_STATED EXERCISE:_
Resize the answer coordinates in the rows below, from the row containing "推動中高齡友善職場 行政院長陳建仁：壯世代服務有「家」的味道 (18, 257)" through the row containing "Policies (345, 11)", by writing those rows out again, requests included, with each coordinate multiplied by 0.6 and rounded to a whole number, halves rounding up. Give only those rows, and leave the pictures out.
:: GIVEN RECORDS ::
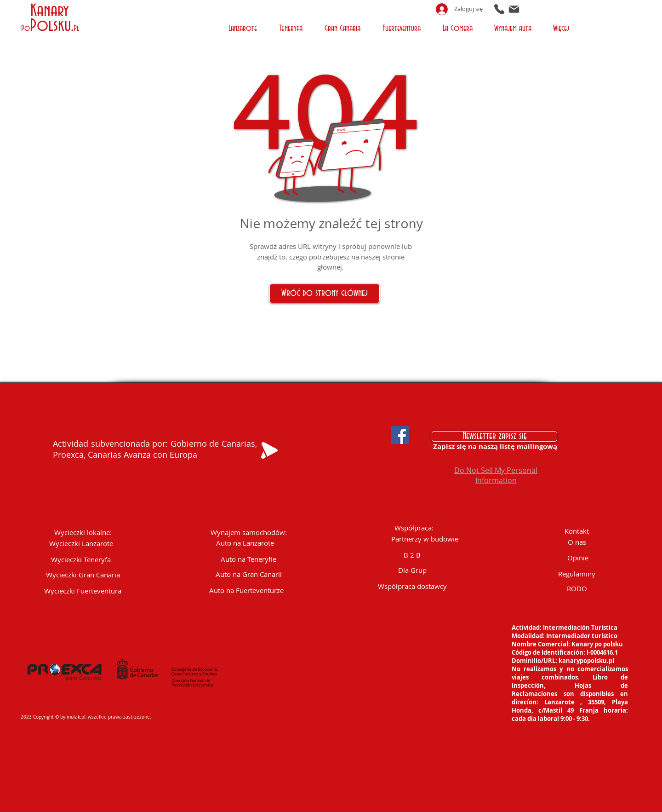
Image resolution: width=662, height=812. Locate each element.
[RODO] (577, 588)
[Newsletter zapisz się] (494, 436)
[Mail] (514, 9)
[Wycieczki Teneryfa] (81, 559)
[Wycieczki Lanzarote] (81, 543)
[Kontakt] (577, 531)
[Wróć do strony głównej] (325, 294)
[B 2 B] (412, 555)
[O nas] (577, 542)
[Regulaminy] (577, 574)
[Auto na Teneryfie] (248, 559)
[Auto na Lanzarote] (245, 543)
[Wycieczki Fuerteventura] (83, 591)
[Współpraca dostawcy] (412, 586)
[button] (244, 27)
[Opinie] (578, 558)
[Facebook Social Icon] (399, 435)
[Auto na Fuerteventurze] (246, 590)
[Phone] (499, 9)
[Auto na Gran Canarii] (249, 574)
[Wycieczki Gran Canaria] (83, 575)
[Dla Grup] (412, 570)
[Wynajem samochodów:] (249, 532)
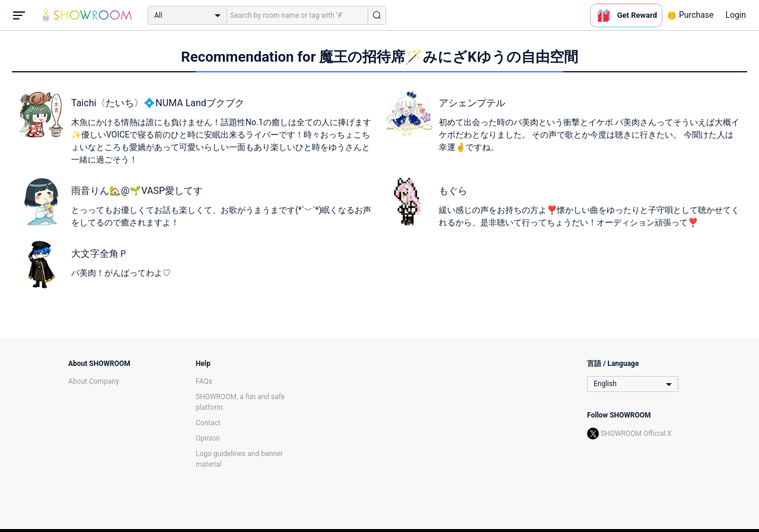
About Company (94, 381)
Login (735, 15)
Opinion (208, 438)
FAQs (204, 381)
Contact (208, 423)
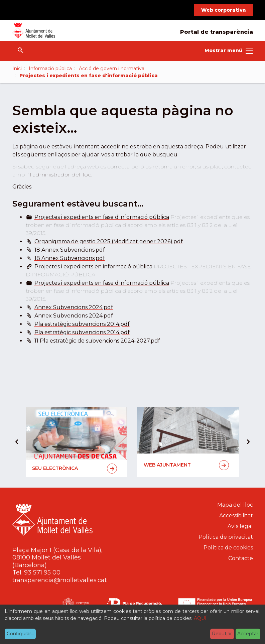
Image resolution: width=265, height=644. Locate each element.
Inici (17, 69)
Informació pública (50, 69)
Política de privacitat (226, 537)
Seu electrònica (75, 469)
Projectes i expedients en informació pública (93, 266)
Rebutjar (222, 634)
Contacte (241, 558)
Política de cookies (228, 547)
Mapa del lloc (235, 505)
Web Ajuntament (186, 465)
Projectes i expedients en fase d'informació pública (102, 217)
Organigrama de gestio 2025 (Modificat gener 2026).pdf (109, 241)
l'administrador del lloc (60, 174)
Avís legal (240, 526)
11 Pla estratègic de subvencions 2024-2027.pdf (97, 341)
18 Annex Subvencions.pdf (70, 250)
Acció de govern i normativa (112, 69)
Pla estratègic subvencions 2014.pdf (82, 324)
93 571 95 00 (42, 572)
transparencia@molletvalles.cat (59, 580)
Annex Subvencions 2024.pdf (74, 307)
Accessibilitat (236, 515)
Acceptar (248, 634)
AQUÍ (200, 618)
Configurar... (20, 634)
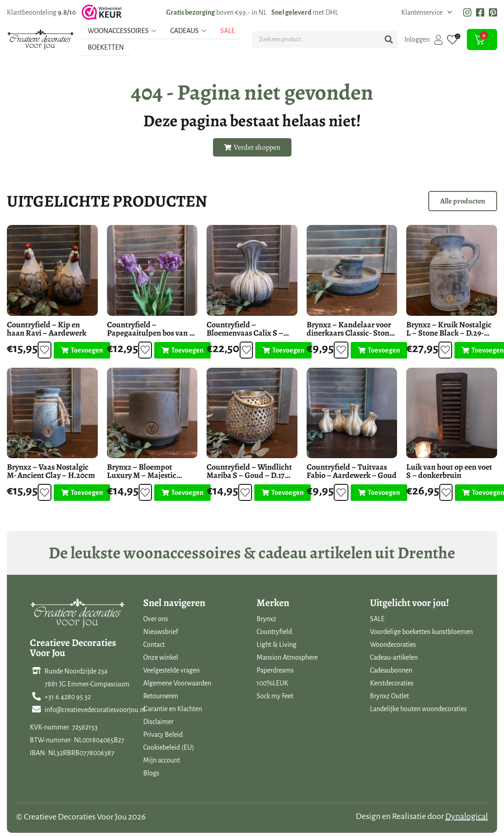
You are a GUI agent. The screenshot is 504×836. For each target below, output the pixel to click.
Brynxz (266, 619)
:::
:: GIVEN RECORDS ::
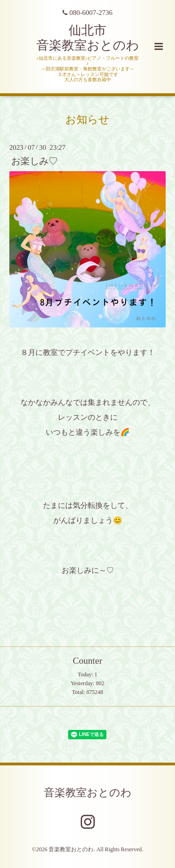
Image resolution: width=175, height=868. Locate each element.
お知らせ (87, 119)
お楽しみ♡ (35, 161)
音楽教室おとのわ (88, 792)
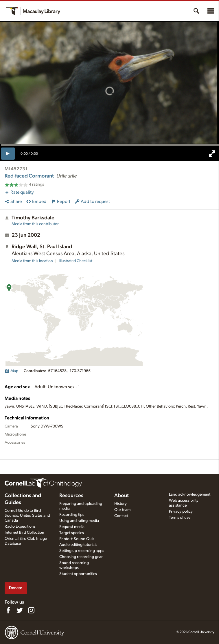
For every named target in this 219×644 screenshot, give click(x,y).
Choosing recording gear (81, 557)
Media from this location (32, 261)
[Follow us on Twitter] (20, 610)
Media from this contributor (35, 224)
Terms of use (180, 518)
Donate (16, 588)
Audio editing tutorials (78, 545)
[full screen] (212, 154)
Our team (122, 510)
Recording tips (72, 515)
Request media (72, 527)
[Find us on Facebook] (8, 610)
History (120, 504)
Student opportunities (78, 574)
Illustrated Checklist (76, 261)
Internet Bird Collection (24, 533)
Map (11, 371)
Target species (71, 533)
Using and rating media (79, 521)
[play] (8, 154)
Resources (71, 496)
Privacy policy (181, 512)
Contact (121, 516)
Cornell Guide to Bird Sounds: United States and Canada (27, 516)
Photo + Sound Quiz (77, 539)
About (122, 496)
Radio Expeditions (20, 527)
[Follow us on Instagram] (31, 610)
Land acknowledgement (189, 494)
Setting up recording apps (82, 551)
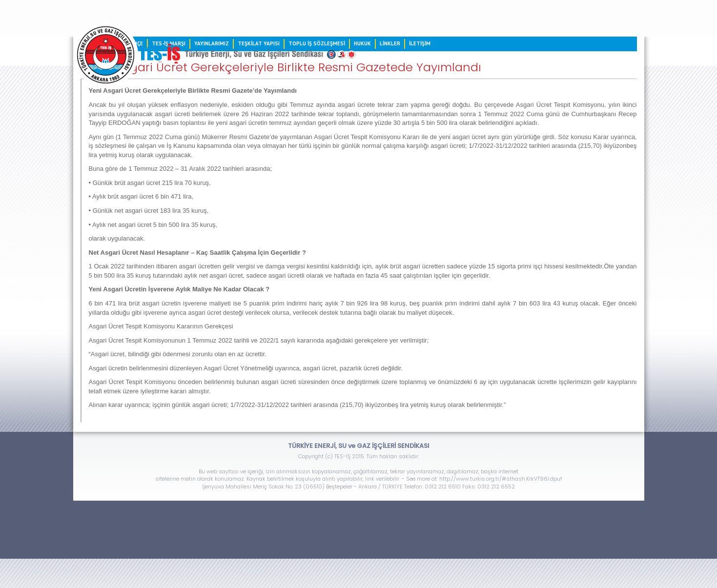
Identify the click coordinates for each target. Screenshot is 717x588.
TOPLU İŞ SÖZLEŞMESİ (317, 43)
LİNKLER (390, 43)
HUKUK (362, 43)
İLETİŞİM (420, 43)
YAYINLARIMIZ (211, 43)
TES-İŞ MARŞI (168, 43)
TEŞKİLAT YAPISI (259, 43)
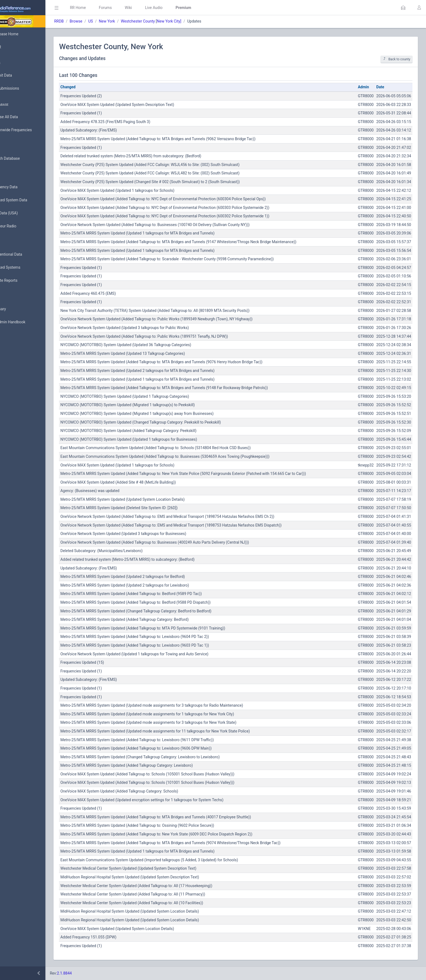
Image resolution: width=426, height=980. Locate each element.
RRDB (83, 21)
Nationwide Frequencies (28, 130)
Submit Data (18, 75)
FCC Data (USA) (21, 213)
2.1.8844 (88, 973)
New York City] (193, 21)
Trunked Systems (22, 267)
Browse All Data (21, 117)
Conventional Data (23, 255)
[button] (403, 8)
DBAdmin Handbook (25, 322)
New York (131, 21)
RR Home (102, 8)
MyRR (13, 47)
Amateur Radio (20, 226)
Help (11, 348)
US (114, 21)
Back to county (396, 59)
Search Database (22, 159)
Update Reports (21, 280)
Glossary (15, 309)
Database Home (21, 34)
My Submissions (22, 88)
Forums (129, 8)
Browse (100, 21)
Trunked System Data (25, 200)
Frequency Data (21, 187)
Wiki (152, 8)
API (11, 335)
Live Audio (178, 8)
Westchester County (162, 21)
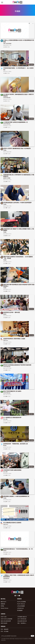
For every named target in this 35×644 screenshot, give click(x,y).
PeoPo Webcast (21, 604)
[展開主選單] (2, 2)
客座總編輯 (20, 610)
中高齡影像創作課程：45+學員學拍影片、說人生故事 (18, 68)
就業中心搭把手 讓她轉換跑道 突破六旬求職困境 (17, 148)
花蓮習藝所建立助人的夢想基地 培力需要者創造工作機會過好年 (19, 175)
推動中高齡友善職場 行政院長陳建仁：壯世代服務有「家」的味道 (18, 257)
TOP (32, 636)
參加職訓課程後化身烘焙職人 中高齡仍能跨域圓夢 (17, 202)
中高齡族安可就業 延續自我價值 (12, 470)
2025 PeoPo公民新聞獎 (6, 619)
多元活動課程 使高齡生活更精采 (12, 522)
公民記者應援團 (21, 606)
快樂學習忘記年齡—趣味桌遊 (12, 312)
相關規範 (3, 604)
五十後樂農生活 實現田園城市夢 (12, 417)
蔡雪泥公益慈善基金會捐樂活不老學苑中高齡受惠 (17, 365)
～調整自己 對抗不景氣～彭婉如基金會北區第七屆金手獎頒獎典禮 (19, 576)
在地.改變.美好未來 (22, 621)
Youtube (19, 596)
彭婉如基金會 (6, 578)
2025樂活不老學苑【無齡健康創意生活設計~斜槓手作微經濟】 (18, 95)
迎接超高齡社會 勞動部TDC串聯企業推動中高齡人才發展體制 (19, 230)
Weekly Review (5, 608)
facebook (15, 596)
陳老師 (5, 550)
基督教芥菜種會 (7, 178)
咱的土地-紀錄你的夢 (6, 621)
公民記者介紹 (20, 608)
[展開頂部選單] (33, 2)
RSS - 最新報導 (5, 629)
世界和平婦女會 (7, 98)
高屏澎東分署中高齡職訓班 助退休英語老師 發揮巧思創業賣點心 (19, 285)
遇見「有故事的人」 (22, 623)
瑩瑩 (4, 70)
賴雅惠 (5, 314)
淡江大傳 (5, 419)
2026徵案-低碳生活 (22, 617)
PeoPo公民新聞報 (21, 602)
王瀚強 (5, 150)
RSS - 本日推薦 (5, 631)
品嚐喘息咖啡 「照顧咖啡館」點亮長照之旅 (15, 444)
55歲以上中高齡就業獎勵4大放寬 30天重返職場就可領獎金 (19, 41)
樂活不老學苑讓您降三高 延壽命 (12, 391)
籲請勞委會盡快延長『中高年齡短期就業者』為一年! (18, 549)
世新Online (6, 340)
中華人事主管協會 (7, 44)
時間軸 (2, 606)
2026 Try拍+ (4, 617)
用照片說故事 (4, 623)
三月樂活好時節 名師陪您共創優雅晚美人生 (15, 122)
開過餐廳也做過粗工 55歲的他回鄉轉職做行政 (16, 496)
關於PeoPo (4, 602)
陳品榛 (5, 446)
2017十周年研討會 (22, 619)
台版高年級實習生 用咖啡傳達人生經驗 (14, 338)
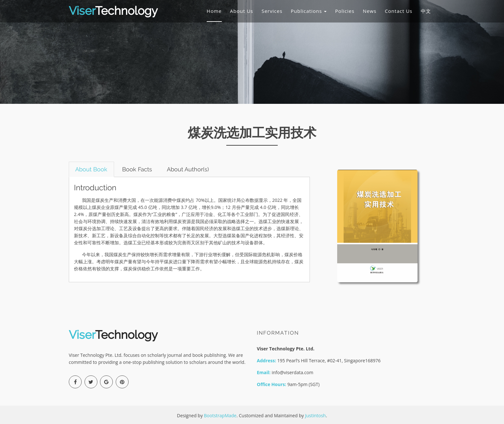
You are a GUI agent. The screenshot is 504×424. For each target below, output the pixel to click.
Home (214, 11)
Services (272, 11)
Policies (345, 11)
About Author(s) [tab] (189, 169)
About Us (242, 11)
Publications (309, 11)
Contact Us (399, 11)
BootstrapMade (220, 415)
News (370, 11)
:::
_REPLY TO THE EXERCISE:_
推動中高齡友善職場 行政院長陳建仁：壯世代服務有「家」的味道 (11, 154)
TOP (19, 382)
參加職訓課程後化身烘焙職人 中高齡仍能跨域圓夢 (10, 121)
中高齡族安可就業 延續自我價值 (7, 282)
2025 PeoPo公民新聞獎 (4, 371)
多元活動課程 使高齡生活更精采 (7, 313)
公民記者應援團 (13, 364)
快樂學習忘記年齡—趣味桌遊 (7, 187)
相關規範 (2, 362)
五十後樂農生活 實現田園城市夢 (7, 250)
蔡雪泥公益慈善基金會捐樂活不老學苑中高齡受惠 (10, 219)
～調整自己 對抗不景氣～彭婉如基金會北區第七屆金手獎頒獎典禮 (11, 346)
在地.改變.美好未來 (13, 373)
Youtube (11, 358)
彭婉如基金會 (4, 347)
2025樂活不老學苑【無齡健康創意生活設計~斜槓手作微經濟】 (11, 57)
迎接超高齡社會 勞動部TDC串聯企業推動中高齡人才發展體制 (11, 138)
Weekly Review (3, 365)
facebook (9, 358)
陳老師 (3, 330)
基督教芥菜種會 (4, 107)
咱的土地-紀錄你的夢 (4, 373)
公民記者介紹 (12, 365)
[展開頂部選單] (20, 1)
RSS - 最新報導 (3, 377)
世界和平婦女會 (4, 59)
高屏澎東分署中高齡職訓班 助退休英語老師 發揮巧思創業賣點心 (11, 171)
遇見「有故事的人」 (13, 374)
瑩瑩 (2, 42)
賴雅惠 (3, 188)
淡江大傳 (3, 251)
2026徵案-低碳生活 (13, 370)
PeoPo公民新聞報 (13, 361)
王瀚強 (3, 90)
RSS - 本日推薦 (3, 379)
品嚐喘息咖啡 「照顧咖啡館」點亮長照之旅 (9, 266)
55歲以上中高齡就業獎勵4大放寬 30天重返職場就可領獎金 (11, 25)
樂活不老學苑讓您降三高 延壽命 (7, 235)
籲請勞委會盡快延長『中高年齡短期就業者』為一年! (11, 329)
世新Online (4, 204)
中華人事主管協會 (4, 26)
時間軸 (1, 364)
2026 Try拍+ (2, 370)
用照片說故事 (2, 374)
三月樂活好時節 名師陪您共創優雅晚美人生 (9, 73)
開過餐廳也做過粗工 55歲的他回鄉轉職做行政 (10, 298)
關於PeoPo (2, 361)
陳品榛 (3, 268)
2017十周年研討會 (13, 371)
台版高年級實習生 用咖啡傳達人生經驗 (8, 203)
You are a GUI agent. The screenshot is 504×424. For each target below, output the pixel to click.
Home (128, 7)
Services (163, 7)
Policies (207, 7)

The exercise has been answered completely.